Tell us about your first memory.
Drawing is at the center of a lot of my childhood memories, the most profound of which is watching my father draw. I remember being astonished in watching his lines take form into realistic depictions of horses
So you were into skateboarding, how did that affect you?
Yes, I starting skateboarding in 1987 or so, in the era of H-street. Skateboarding has introduced me to a lot of great and talented people that have guided me on my personal and professional path.
In 2002, an old friend from skateboarding offered me a job resizing print ads for C1rca footwear and Forum snowboards in Southern California. Fourstar was the beginning of working with the computer for me and I will always be indebted to the wildly talented creative staff that I learned so much from.
How do you feel about music, in regards to your artistic life?
Music is at the center of my artistic life. As a musician I have always been fascinated by the harmony and the physics of sound—in a sense defining music as waveforms, waveforms whose properties and proportions define our scales, from which we write our melodies, in which we weave our emotions and memories into songs.
In addition to music as an experience I have been very interested in the theories, methods and language of music—serialism, minimalism, spectralism, indeterminacy, improvisation, tonality/atonality, silence/noise, raga and rhythm—these have always informed the language that I applied to design and ultimately shaped my work.

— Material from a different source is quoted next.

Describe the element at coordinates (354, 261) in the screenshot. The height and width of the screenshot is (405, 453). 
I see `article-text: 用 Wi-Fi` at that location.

Why is living upstate, away from a big city, key for you?
As it is above, so it is below. Circumstance is key and upstate happens to be one of them for me. Time and space can certainly be on your side in living in these parts.
Your design work is about color in many respects, what color triggers the most emotion in you?
Color remains a mystery to me. I can’t say that any specific color triggers any specific emotions. My interest in colors is based more in color interaction than specific colors. Yellow and black are especially important though.
How did you arrive at your signature style? Was there some kind of “Ah ha!” moment, or did it evolve over time?
It evolved, but there was certainly a time in which the “Ah ha!” moments began to occur at a higher and higher frequency.
There seems to be a great deal of science to your art, but you are a nature lover. How do the two relate, if at all?
I would have to say that the relationship between Science and Nature in my work is based in observation—observation of both internal and external worlds. The process in which I work is based in observation, measurement and experimentation. In a sense it is very similar to the Scientific Method.
Your computer-based work and your drawings are radically different, almost like they are the product of two different artists. How can you explain this?
My approach to drawing and computer-based work are very similar in that they are explorations and experiments in aesthetic intuition—an intuition involving the hands, the eyes, and the mind in observation of the conscious and unconscious, internal and external. Within this duality I have been most free to create.